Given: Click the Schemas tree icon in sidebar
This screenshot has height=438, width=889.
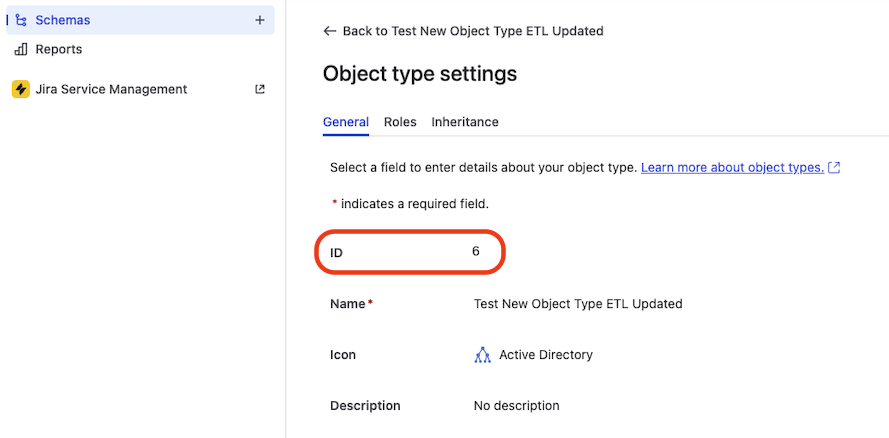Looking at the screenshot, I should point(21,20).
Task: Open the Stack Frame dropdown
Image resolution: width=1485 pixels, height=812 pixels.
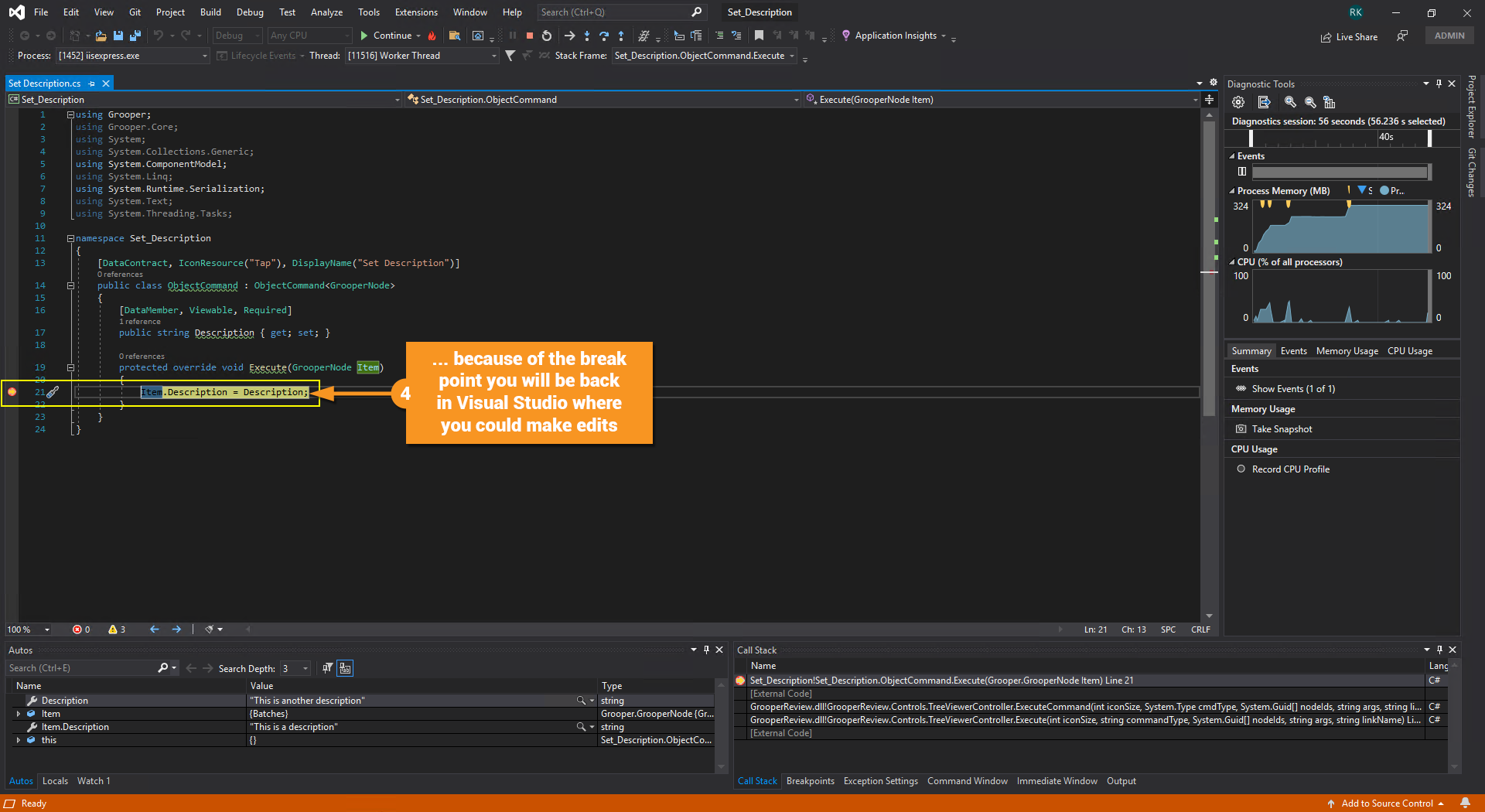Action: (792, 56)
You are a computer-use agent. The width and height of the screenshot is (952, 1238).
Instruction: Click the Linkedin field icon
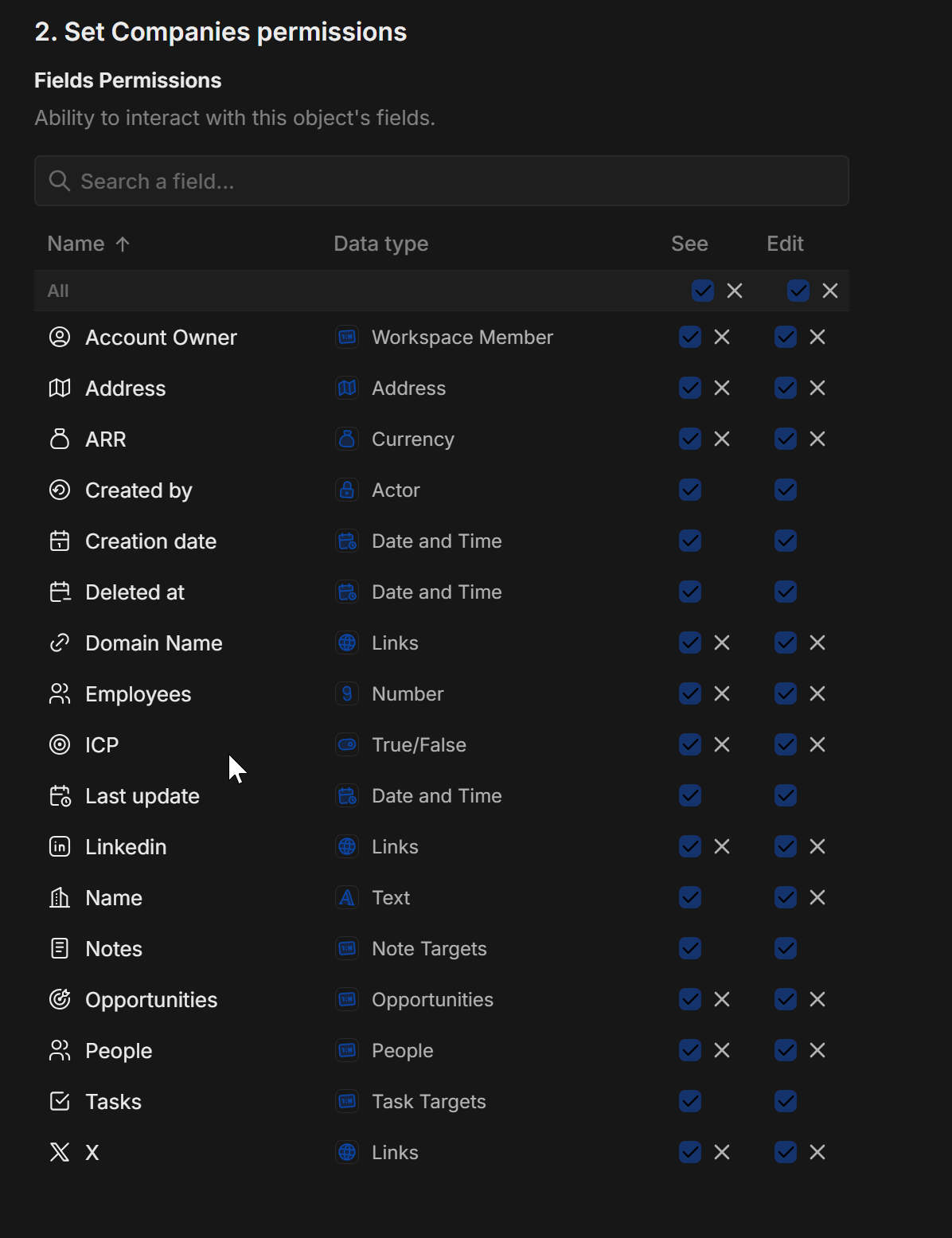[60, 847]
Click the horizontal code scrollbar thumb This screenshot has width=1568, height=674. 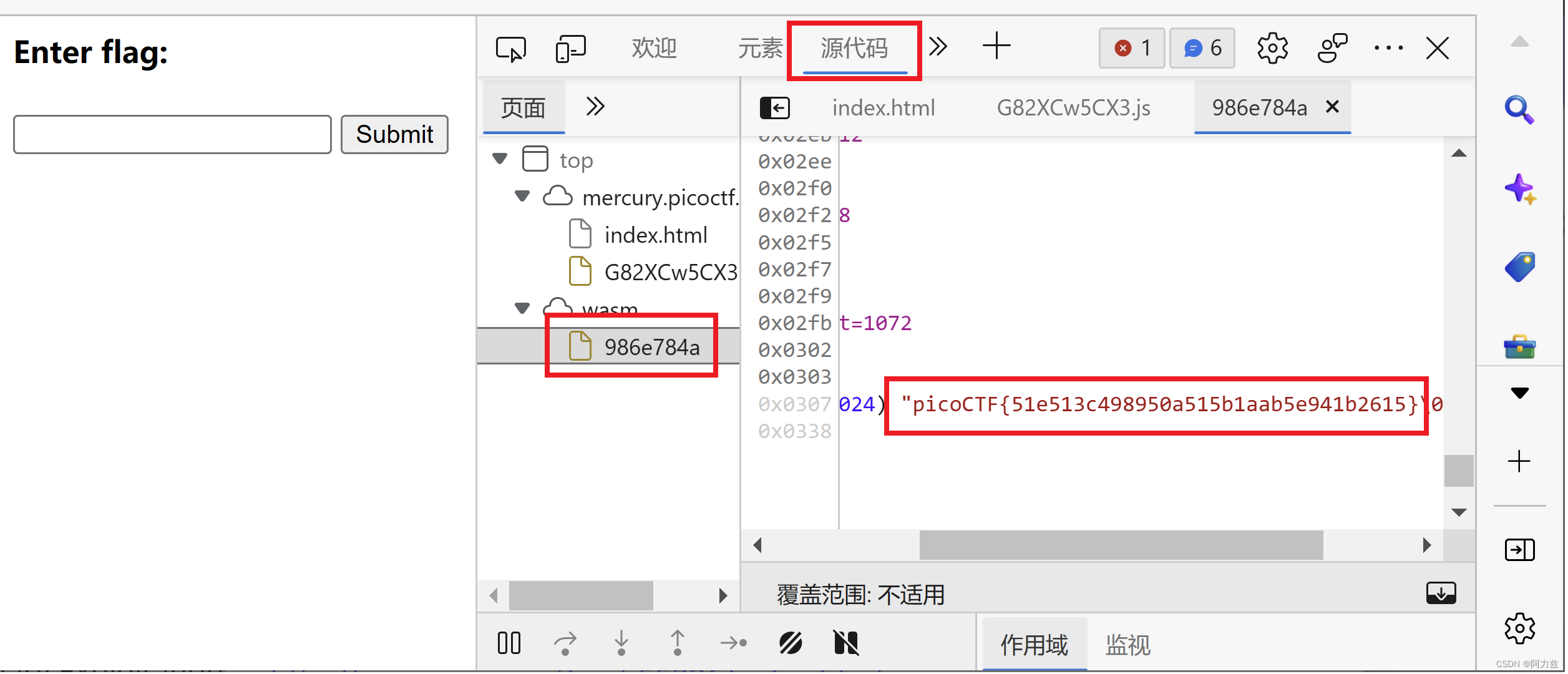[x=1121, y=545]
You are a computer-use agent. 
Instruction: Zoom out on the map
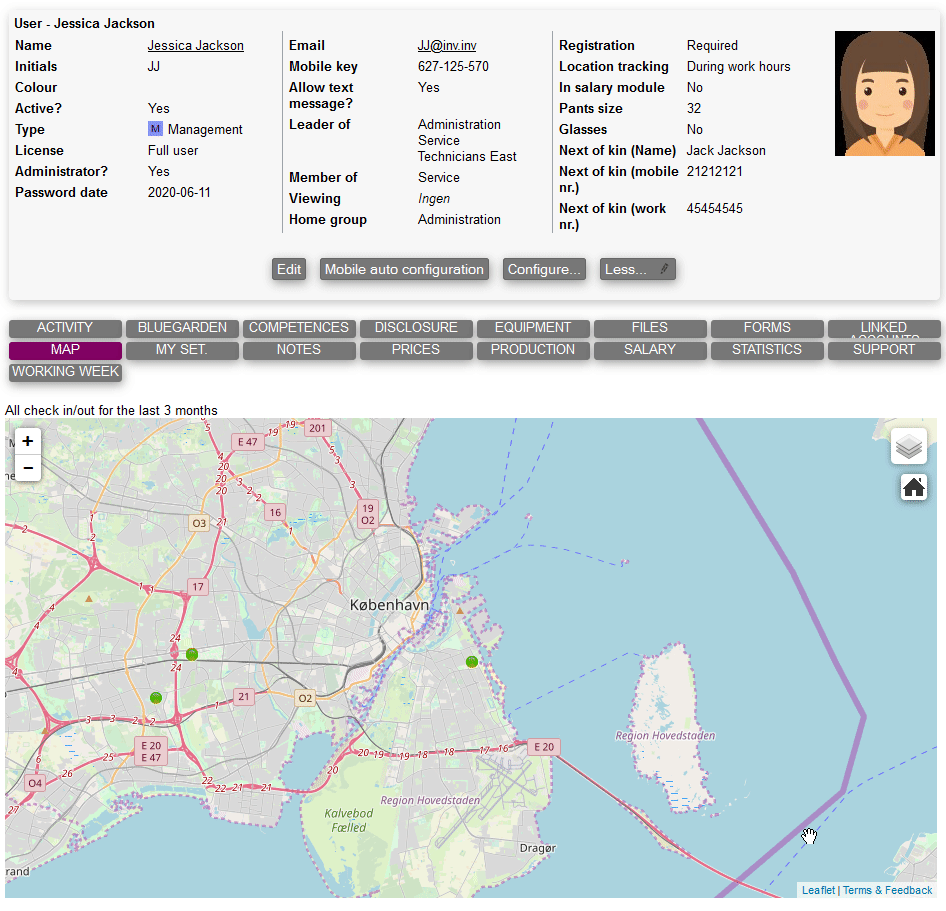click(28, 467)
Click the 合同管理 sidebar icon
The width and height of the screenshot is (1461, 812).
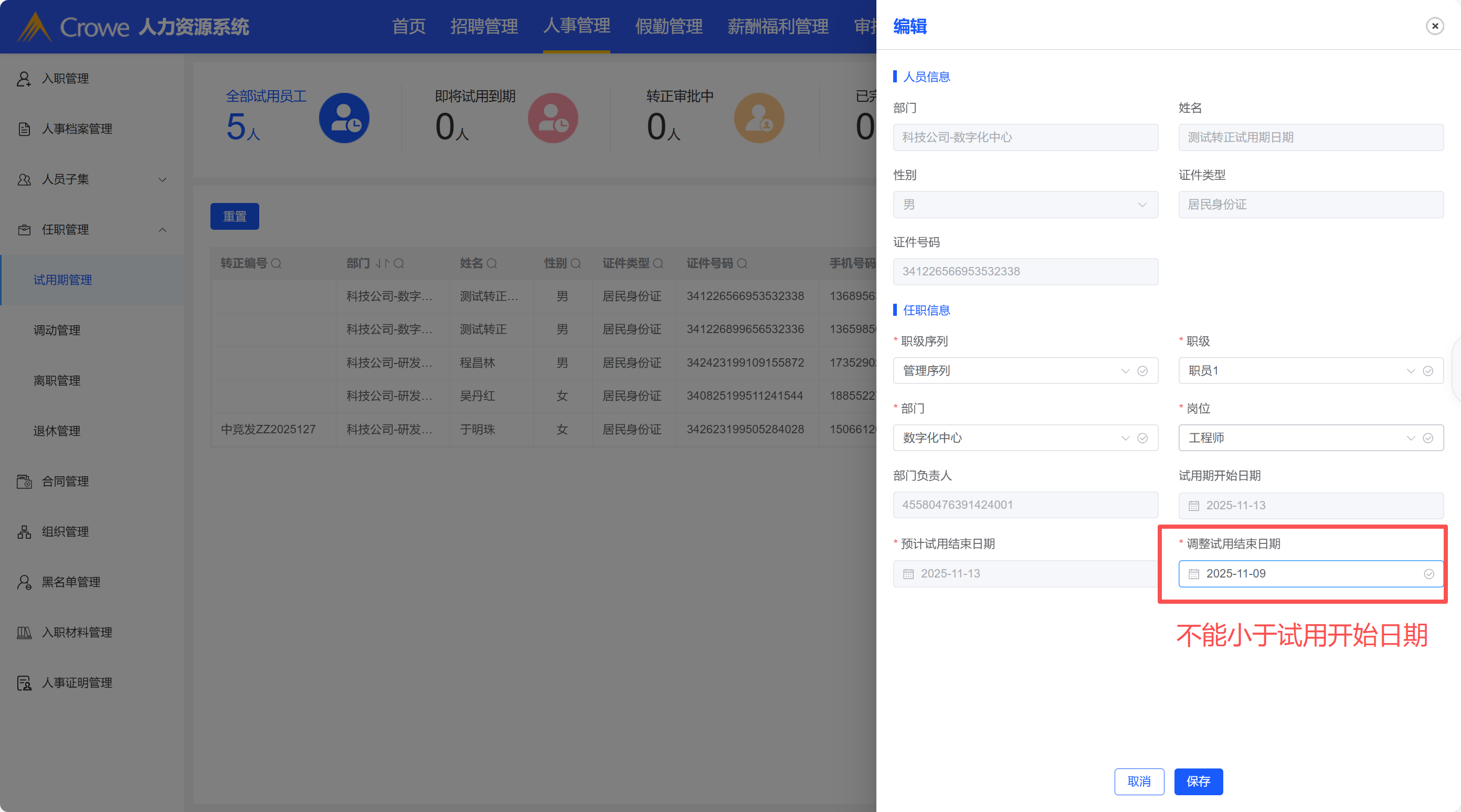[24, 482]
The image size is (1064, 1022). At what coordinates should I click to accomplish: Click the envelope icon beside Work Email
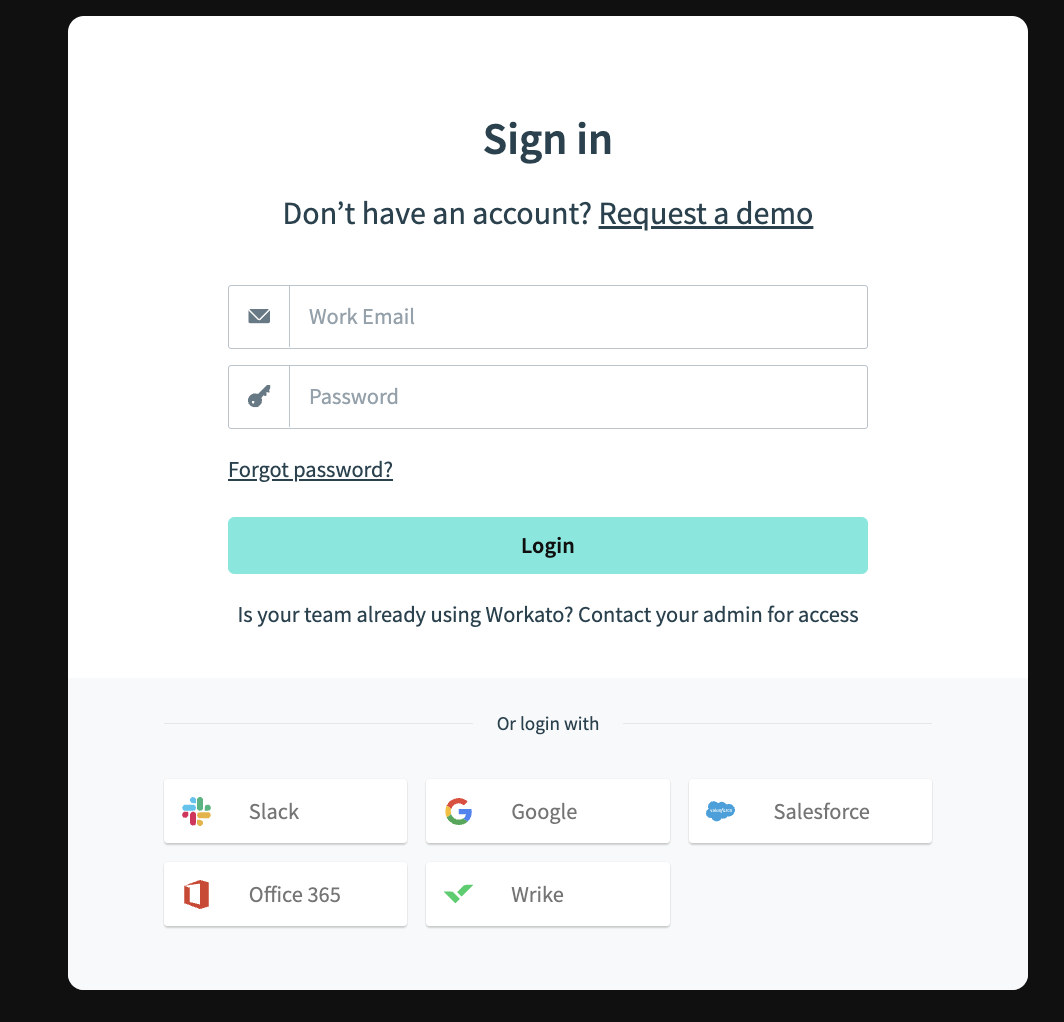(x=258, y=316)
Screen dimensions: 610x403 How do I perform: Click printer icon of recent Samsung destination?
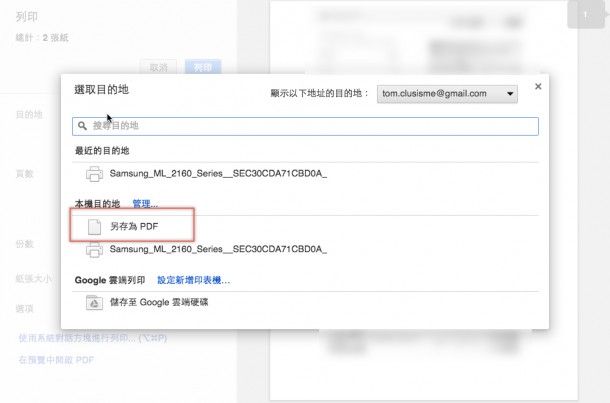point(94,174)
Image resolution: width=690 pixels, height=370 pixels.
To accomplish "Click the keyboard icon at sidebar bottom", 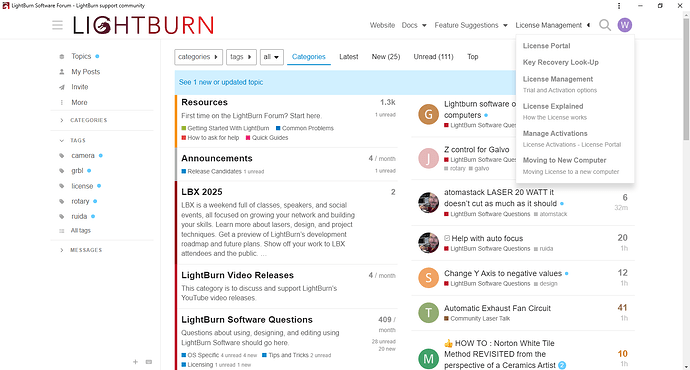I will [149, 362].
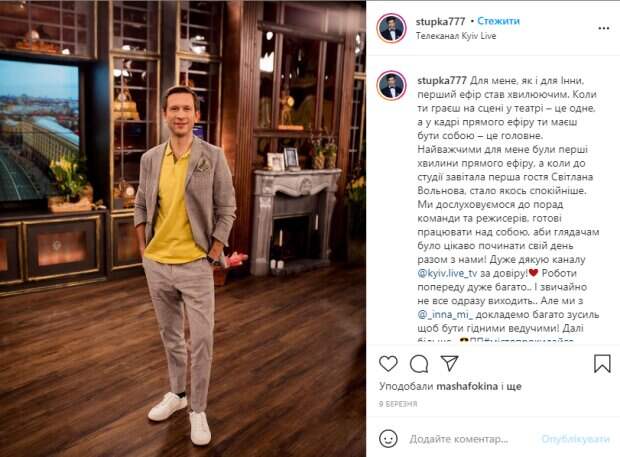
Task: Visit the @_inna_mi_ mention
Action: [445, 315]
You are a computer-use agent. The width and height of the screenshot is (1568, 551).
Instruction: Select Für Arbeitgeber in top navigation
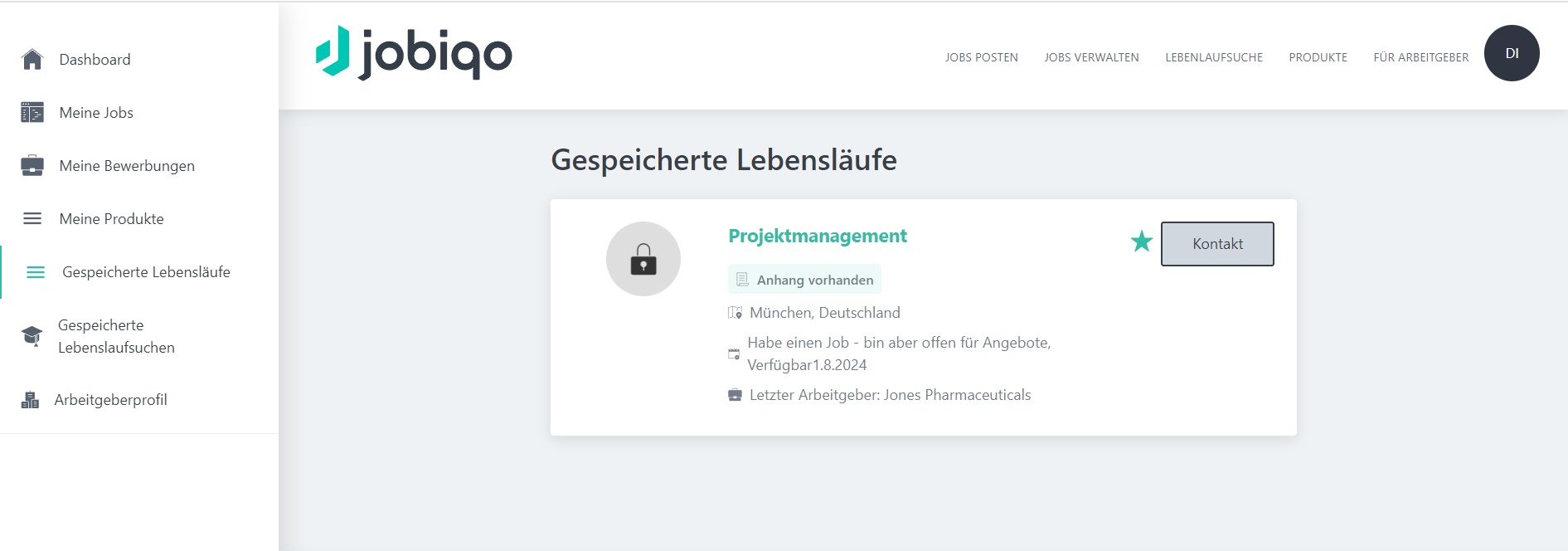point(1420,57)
- - -
Description of the task
Return each line above that contains the word "computer". Case counts.

Complete response
You are a computer-use agent. The width and height of the screenshot is (952, 1238).
You are a computer-use agent. 
You are a computer-use agent. The width and height of the screenshot is (1568, 551).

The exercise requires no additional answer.